We provide funds to communities that are facing imminent land rights negotiations or other decisions, as well as to those that wish to improve their system of governance in order to build and strengthen community solidarity. Some grants are needed to simply fund travel between remote settlements in order to effect a collective decision, others fund training that streamlines decision-making strategies or pays for translation of documents into native Indigenous languages. We do not encourage any specific decisions or impose our views on how community decisions should be made—our funds go to communities that will use them to develop and strengthen the decision-making strategies that suit them best.
To help strengthen Indigenous self-governance by becoming a corporate sponsor of our Keepers of the Earth Fund, click here to contact us.
In May, 2012, First Peoples Worldwide conducted a training at the UN Permanent Forum on how to influence the standards by which corporations shape their policies toward Indigenous Peoples. To supplement the training, we published the Indigenous Peoples Guidebook for Free Prior Informed Consent and Corporation Standards, a detailed resource for Indigenous communities facing corporate negotiations. The guidebook provides information on all international treaties or instruments that provide Indigenous rights standards in both the public and private sectors.
If you would like to send us a copy of your company’s policies or guidelines regarding Indigenous Peoples, click here to contact us.
GLOBAL STANDARD SETTING
In order to help establish clear FPIC guidelines for corporations, First Peoples Worldwide collaborates with a number of the standard-setting associations that advise the major industries. We recently served on the technical committee of the Global Reporting Initiative, which provides sustainability reporting frameworks for companies worldwide.
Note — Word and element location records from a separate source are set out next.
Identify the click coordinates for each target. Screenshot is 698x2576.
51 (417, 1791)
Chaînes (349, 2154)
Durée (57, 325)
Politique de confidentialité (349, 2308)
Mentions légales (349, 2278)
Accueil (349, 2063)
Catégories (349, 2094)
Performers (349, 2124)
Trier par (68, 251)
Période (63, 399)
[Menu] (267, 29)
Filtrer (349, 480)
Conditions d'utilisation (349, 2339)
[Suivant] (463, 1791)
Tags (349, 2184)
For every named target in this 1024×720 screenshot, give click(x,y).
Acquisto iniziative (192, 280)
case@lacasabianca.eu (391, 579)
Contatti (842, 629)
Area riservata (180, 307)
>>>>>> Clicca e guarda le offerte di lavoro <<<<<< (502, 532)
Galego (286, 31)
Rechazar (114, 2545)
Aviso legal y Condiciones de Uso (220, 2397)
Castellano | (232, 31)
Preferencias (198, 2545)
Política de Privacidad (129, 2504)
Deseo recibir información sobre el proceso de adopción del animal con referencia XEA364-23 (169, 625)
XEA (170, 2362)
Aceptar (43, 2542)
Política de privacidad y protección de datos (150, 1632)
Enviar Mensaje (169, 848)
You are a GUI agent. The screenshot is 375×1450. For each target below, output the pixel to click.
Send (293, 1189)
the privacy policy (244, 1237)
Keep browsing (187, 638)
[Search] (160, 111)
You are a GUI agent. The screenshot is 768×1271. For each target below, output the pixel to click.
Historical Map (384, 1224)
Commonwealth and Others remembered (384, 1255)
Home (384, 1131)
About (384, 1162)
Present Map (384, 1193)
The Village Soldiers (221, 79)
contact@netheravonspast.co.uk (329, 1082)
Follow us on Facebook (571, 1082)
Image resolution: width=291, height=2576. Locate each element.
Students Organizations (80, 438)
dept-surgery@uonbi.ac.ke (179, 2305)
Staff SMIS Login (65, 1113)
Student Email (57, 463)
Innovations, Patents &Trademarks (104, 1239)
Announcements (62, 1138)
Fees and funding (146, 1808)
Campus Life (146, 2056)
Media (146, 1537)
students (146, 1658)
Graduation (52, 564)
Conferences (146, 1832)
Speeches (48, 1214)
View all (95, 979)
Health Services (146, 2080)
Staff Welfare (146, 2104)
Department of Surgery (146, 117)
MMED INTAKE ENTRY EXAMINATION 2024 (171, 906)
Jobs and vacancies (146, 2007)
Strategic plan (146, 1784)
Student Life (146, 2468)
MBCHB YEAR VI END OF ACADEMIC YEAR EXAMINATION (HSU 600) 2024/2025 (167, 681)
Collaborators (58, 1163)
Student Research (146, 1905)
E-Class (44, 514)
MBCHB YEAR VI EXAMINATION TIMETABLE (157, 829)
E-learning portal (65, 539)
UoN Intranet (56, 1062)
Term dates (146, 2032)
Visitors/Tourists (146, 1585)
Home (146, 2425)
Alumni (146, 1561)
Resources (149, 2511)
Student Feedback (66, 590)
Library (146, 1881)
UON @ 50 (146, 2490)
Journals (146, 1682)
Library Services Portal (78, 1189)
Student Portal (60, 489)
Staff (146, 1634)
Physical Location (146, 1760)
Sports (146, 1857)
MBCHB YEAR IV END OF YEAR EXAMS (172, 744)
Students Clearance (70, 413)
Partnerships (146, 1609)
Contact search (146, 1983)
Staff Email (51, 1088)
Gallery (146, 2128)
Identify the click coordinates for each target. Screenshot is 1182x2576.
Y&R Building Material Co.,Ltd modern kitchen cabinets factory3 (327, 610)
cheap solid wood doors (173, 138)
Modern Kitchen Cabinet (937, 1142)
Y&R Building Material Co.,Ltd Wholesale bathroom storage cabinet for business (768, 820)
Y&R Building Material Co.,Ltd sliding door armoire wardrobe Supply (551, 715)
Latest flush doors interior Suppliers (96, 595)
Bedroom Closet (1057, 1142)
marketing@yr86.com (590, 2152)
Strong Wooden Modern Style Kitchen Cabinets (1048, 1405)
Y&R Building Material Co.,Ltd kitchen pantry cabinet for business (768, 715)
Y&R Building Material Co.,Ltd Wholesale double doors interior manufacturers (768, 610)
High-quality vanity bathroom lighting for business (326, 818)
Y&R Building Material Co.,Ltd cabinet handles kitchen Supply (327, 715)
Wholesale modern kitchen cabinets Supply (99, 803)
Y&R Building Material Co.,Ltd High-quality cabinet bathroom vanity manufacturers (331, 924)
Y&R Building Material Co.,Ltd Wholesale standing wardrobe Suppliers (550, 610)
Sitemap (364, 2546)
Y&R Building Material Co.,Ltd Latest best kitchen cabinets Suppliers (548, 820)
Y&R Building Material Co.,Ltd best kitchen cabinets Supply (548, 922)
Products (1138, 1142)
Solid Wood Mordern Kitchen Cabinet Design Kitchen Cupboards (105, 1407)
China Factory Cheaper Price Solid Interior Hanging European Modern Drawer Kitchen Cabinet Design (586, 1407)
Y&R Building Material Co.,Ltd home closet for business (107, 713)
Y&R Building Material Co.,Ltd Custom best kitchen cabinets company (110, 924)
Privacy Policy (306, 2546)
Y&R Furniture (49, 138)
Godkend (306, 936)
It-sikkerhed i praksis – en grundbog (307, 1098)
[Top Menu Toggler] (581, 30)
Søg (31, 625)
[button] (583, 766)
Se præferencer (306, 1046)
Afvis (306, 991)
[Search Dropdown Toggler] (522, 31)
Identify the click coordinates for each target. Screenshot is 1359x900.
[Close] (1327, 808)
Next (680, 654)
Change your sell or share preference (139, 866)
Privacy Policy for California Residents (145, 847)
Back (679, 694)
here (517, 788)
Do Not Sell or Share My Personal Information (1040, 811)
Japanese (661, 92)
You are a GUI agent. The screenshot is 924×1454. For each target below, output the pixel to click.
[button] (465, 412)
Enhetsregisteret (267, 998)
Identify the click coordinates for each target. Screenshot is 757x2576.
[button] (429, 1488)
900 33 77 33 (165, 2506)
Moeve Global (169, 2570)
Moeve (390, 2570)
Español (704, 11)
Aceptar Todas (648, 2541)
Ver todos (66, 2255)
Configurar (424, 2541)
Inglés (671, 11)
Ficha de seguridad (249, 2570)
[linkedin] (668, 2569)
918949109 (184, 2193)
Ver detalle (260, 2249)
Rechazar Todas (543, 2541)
We continue to submit recommendations for reporting indicators to GRI on a regular basis, as well as to contribute to their newsletters in order to raise corporate awareness about Indigenous issues.
Similarly, we are working with the International Petroleum Industry Environmental and Conservation Association (IPIECA), the International Council on Mining and Metals (ICMM), and other industry associations to ensure that Indigenous concerns are included in industry-wide standard.
We also draw much of our standard-setting guidelines from the International Standard for Integrated Sustainability (ISIS) to bring all stakeholders in multiple industries under one, consistent umbrella of FPIC standards.